The task: Repeat, character for character, the lines of the records below from the line with "Where should I click to: Select" up to and including the line with "Select the Details".

>> start

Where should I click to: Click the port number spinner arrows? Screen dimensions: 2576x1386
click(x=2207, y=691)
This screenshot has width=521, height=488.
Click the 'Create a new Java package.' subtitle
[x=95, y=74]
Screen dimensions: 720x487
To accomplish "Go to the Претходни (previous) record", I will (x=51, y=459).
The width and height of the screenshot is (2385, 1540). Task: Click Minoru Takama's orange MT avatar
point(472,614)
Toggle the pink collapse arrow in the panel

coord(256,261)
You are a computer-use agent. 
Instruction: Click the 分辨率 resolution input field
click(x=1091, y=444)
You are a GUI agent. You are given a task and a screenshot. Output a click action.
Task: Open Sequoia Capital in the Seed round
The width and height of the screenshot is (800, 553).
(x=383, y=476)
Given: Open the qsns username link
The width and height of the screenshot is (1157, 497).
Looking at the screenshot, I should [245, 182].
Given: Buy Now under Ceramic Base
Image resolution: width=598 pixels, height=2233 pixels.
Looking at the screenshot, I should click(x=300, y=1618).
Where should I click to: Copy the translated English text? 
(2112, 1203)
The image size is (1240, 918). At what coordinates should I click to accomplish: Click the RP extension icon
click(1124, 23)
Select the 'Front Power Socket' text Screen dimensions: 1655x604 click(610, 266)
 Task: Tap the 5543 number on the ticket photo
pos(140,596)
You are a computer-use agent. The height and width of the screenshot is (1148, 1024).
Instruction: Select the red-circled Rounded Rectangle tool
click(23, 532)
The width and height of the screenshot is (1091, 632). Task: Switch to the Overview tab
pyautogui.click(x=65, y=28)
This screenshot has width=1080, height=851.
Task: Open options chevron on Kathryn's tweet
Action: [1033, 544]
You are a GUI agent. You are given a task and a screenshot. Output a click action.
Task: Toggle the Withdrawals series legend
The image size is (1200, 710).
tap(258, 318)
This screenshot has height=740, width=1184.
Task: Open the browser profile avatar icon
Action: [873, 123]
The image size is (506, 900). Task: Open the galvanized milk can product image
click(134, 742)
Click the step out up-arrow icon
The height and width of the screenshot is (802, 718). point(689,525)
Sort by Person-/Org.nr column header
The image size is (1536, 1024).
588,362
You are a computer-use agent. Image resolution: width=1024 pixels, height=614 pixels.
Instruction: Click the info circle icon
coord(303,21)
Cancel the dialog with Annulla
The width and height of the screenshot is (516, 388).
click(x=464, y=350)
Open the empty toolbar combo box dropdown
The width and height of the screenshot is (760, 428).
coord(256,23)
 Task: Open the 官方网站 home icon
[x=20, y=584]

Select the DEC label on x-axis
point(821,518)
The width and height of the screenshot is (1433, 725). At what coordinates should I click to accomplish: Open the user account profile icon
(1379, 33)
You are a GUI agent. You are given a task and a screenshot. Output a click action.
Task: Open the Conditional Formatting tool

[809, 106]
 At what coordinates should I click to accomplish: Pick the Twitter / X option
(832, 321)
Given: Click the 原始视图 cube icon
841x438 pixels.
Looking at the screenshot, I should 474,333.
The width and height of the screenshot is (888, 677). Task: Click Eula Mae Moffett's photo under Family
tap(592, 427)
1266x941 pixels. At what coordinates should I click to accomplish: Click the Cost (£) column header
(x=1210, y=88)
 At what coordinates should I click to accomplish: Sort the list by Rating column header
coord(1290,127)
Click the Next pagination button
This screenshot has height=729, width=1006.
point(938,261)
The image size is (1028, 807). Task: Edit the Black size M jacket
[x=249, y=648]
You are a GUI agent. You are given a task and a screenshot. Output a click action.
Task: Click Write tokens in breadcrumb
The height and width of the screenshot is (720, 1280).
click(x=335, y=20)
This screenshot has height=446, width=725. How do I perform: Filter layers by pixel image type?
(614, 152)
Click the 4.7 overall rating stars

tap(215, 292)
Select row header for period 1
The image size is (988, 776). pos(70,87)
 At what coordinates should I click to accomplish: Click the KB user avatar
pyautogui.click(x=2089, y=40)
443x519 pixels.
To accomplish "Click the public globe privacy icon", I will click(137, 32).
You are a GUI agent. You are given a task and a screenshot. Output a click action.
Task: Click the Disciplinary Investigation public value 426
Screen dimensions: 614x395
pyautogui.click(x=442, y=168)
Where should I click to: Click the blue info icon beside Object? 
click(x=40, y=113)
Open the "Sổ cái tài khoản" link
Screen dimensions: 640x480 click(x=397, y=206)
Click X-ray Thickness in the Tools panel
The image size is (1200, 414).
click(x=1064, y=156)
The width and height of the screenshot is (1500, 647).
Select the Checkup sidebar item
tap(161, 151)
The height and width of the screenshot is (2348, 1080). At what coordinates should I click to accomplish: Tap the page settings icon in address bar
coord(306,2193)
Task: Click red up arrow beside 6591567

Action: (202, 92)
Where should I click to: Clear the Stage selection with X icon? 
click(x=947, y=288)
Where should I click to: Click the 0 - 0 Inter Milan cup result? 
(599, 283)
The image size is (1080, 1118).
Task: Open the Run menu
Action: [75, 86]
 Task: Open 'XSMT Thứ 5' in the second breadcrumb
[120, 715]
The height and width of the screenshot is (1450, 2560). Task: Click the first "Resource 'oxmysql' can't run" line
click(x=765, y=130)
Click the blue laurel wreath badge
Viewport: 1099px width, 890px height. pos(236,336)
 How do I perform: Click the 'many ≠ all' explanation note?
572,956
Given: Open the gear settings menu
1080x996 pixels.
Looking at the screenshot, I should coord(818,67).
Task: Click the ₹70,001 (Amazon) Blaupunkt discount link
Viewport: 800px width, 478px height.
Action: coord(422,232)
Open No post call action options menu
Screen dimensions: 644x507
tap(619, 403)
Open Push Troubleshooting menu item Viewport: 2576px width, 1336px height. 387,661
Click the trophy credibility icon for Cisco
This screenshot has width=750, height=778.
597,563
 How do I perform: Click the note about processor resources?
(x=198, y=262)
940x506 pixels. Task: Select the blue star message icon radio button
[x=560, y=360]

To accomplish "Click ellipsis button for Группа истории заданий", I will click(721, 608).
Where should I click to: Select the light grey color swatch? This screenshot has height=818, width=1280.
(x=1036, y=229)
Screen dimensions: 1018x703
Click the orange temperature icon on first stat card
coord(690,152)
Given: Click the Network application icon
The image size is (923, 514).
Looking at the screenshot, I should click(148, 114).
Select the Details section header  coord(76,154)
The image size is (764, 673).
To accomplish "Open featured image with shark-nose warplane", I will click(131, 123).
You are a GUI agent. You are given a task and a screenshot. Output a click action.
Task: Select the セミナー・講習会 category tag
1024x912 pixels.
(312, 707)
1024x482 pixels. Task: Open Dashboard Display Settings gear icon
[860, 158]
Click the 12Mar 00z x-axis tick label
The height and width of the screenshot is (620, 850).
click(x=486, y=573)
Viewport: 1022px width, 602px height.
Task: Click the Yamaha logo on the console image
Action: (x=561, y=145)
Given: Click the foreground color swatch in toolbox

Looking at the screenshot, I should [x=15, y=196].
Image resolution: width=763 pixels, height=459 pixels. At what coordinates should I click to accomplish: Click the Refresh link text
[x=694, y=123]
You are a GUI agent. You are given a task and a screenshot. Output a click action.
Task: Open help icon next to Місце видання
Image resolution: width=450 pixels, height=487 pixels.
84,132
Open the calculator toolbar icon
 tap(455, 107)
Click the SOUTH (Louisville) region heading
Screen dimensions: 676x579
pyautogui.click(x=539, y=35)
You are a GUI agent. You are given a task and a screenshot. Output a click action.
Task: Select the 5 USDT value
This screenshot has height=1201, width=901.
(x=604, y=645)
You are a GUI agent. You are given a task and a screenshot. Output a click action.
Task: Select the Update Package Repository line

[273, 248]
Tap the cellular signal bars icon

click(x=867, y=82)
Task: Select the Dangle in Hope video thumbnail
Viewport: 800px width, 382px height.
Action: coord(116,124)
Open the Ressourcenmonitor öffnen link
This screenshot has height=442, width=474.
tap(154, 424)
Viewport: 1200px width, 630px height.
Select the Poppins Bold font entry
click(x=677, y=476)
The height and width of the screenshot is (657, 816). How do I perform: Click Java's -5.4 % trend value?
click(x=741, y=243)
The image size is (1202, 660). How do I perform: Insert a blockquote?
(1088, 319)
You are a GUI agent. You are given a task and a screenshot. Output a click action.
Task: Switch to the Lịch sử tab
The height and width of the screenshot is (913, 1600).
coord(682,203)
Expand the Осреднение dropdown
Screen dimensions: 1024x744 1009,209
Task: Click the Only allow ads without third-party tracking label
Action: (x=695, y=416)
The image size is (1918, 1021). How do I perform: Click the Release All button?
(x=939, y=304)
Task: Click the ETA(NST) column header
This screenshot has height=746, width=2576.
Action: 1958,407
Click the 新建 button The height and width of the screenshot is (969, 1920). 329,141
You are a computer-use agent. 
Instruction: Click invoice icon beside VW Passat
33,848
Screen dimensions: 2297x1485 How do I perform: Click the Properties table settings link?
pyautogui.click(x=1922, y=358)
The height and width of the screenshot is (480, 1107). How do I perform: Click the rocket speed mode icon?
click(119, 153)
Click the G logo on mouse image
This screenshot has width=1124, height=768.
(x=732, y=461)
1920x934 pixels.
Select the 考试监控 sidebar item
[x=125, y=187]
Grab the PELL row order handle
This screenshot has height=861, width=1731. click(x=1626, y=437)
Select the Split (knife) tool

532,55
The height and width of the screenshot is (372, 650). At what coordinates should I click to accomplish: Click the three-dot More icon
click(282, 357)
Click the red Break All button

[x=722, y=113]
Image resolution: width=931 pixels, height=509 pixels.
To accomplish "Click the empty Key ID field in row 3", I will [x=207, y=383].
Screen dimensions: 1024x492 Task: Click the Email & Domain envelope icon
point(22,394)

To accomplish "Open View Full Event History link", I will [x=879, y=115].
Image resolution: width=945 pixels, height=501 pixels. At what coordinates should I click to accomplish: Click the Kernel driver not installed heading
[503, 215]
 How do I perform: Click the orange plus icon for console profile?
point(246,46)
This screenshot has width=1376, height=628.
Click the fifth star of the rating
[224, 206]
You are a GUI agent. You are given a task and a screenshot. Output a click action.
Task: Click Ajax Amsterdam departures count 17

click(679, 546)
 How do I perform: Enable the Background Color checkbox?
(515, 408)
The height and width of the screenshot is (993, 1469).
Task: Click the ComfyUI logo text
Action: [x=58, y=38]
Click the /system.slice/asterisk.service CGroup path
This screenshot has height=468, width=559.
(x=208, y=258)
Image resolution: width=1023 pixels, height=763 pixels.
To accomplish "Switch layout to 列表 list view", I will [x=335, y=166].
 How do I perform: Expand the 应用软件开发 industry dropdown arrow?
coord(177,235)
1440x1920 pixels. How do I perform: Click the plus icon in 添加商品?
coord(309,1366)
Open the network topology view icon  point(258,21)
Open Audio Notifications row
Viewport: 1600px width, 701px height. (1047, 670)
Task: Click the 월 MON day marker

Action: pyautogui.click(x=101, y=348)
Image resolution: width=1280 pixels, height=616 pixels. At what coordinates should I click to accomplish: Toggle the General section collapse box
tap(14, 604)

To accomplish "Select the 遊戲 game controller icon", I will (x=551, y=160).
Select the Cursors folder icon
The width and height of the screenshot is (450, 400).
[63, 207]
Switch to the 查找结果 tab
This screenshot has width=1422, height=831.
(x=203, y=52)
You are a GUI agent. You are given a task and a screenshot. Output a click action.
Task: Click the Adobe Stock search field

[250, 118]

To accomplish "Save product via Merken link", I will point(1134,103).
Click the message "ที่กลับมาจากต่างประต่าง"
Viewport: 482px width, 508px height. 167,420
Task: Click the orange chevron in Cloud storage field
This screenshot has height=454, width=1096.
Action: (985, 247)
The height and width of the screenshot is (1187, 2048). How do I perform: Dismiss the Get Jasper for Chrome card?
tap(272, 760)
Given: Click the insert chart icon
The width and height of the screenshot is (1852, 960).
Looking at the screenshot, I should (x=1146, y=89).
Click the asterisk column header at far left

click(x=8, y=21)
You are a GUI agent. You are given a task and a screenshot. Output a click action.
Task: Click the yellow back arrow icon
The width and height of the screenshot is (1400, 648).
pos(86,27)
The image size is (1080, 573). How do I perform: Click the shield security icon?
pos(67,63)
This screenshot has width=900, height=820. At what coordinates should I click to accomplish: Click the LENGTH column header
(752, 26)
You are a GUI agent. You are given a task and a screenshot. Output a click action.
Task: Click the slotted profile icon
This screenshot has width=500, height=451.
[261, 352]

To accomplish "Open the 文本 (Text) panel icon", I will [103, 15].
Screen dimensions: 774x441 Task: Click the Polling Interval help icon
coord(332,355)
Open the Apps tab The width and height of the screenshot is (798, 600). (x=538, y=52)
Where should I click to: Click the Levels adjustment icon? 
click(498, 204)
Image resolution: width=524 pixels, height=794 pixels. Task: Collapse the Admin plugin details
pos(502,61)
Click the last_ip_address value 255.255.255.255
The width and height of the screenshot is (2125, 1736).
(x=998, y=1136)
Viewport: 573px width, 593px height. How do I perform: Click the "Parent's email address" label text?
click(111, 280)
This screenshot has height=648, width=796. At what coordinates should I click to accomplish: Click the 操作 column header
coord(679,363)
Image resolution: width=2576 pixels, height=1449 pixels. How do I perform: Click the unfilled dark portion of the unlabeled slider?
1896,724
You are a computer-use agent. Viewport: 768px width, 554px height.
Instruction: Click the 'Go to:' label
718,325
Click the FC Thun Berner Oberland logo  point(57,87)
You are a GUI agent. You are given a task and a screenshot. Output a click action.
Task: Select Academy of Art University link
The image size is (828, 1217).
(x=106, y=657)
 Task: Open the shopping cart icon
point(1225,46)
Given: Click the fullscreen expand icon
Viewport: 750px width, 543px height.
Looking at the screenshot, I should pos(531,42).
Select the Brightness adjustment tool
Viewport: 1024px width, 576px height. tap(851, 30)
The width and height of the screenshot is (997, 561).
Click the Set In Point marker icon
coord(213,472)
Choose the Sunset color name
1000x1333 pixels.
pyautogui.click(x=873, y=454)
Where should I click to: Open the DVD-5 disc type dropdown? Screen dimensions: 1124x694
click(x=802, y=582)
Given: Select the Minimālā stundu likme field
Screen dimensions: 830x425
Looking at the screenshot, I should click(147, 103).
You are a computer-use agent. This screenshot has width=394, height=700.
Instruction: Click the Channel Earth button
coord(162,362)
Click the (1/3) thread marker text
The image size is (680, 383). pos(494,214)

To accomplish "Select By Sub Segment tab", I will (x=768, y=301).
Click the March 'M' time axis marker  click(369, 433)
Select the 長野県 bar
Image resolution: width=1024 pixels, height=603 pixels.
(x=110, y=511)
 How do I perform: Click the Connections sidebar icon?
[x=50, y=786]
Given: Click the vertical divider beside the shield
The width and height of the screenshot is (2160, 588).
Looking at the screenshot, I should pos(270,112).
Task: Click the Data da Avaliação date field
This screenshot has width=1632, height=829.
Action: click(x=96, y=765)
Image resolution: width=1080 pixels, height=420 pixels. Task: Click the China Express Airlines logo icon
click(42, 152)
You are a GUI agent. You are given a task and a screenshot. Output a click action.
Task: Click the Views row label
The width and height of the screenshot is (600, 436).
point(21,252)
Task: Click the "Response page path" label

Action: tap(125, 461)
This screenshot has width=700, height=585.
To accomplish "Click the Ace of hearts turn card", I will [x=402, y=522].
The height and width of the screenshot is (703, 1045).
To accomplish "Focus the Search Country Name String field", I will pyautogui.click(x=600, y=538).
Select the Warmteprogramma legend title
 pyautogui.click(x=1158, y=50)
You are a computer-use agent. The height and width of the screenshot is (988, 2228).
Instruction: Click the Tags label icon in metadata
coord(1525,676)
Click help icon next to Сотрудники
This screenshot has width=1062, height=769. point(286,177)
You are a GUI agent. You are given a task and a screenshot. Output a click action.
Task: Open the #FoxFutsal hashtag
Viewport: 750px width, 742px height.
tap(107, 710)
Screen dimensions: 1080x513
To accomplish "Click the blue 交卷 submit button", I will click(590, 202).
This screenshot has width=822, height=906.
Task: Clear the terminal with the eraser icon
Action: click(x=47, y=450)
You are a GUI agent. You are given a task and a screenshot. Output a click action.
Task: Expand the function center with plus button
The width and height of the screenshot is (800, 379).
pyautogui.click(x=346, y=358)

>> end

The completed task:
Where should I click to: Select the light grey color swatch? This screenshot has height=818, width=1280.
(x=1036, y=229)
Screen dimensions: 1018x703
Click the orange temperature icon on first stat card
coord(690,152)
Given: Click the Network application icon
The image size is (923, 514).
Looking at the screenshot, I should click(148, 114).
Select the Details section header  coord(76,154)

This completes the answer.